Because the man could not communicate with officers, he may have violated a federal law, which states that anyone with a commercial driver’s license needs to be able to comprehend highway signs written in English and any instructions given by a law enforcement official.

But compounding this, according to Sanders, is the fact that New York offers its commercial driver’s license test in multiple languages.

“There may be a contradiction between federal law and New York state’s policy of giving tests,” he said.

The U.S. and state Departments of Transportation are investigating the cause of the crash along with state law enforcement, and the driver’s activities prior to hopping behind the wheel are being analyzed as well.

The bus was ending a journey from Foxwoods Resort Casino in Connecticut. A spokeswoman from the casino said it has not cut business ties with Star Tag and that it would not make any decisions until the investigation is complete.

The accident added another blemish on the increasingly scrutinized industry of tour buses.

This particular bus company, based in the largely Chinese enclave of Sunset Park in Brooklyn, has four violations on file with the federal DOT for speeding and following too closely, although none for fatigued drivers.

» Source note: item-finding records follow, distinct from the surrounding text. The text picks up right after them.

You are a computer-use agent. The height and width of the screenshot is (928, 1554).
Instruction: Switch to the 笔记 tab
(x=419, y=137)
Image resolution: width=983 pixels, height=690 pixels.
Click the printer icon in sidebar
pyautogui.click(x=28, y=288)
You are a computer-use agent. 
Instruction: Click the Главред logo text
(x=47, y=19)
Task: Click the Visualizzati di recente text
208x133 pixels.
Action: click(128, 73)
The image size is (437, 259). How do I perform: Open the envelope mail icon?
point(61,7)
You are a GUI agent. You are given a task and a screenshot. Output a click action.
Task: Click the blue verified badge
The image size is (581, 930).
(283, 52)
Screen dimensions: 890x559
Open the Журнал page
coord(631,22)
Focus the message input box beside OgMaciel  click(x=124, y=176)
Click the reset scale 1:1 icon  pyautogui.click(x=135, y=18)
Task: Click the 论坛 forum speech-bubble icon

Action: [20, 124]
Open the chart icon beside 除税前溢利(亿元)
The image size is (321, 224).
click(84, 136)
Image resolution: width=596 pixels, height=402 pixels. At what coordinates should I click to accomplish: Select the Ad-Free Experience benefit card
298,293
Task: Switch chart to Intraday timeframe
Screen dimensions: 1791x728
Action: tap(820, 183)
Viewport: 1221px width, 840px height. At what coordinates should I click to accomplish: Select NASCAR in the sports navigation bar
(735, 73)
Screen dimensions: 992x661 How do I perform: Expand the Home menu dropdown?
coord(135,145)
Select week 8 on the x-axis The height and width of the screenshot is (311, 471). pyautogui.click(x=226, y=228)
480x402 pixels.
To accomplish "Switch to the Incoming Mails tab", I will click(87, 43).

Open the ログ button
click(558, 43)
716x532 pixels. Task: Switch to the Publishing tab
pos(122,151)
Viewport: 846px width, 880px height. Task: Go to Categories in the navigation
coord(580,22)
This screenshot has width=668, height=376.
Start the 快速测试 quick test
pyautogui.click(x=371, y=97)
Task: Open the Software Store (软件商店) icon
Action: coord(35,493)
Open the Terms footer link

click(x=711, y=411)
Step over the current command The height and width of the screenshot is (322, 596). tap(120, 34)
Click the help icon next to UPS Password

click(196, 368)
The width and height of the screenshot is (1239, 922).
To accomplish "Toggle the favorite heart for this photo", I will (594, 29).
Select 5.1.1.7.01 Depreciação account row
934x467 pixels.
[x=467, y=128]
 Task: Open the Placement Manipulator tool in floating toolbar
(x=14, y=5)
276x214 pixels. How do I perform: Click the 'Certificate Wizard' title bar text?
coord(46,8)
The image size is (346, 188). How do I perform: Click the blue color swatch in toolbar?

That was the cause of a gruesome bus accident in March last year, when a tour bus belonging to World Wide Tours bound for Manhattan overturned on Interstate 95 in the Bronx and was ripped apart by a light pole.

Fourteen people were killed and 19 were injured, and in the aftermath Gov. Andrew Cuomo vowed a crackdown on the industry, shutting down eight carriers in the state.

About a month and a half ago, federal officials, citing safety concerns, shuttered 26 bus companies that haul passengers for bottom barrel prices from Manhattan’s Chinatown to cities all over the East Coast.